Table of Contents
ISRN Infectious Diseases
Volume 2013 (2013), Article ID 571646, 6 pages
http://dx.doi.org/10.5402/2013/571646
Review Article

Pathogenesis of Dengue Haemorrhagic Fever and Its Impact on Case Management

Department of Medicine, Melaka Manipal Medical College, Jalan Batu Hampar, Bukit Baru, 75150 Melaka, Malaysia

Received 5 September 2012; Accepted 30 September 2012

Academic Editors: R. Bologna, R. Favory, and K. Sawanyawisuth

Copyright © 2013 Kolitha H. Sellahewa. This is an open access article distributed under the Creative Commons Attribution License, which permits unrestricted use, distribution, and reproduction in any medium, provided the original work is properly cited.

Abstract

Plasma leakage and intrinsic coagulopathy are the pathological hall marks in dengue haemorrhagic fever (DHF). Viral virulence, infection enhancing antibodies, cytokines and chemical mediators in the setting of intense immune activation are the key players implicated in the pathogenesis of DHF; the exact nature of which is yet to be fully understood.
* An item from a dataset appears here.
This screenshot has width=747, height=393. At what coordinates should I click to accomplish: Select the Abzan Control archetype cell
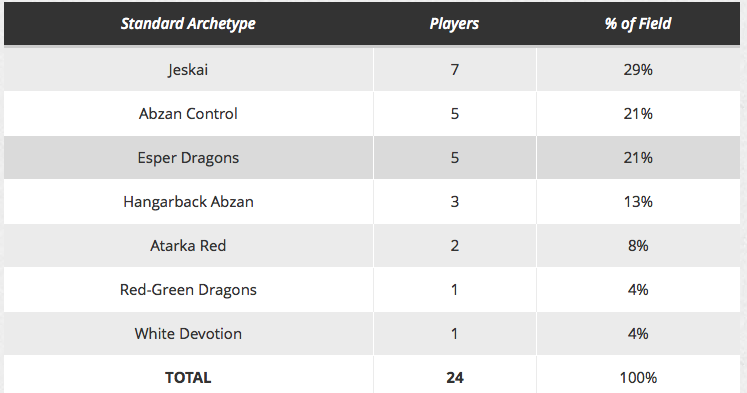(x=188, y=114)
The pathophysiological changes the attended clinical features of plasma leakage necessitate recognition of changing physiological parameters for the early recognition of plasma leakage and appropriate fluid therapy. On the other hand, the changes in the haematological indices resulting from coagulopathy can tempt the clinician to initiate other modalities of therapy. A clearer understanding of the pathogenesis of DHF and the appreciation that both of these fundamental pathological changes share common pathogenic mechanisms would facilitate the appropriateness of management decisions and the early recognition of severe disease. Thus, thrombocytopaenia, reduced fibrinogen, and prolonged partial thromboplastin time early in the disease course connoted severe disease and attended plasma leakage rather than clinical bleeding. The detection of plasma cytokine profile by a multiple bead immunoassay could also complement clinical parameters in predicting severe disease early in the disease course. Thus, MIP-β indicates good prognosis while IFN-γ portends severe disease.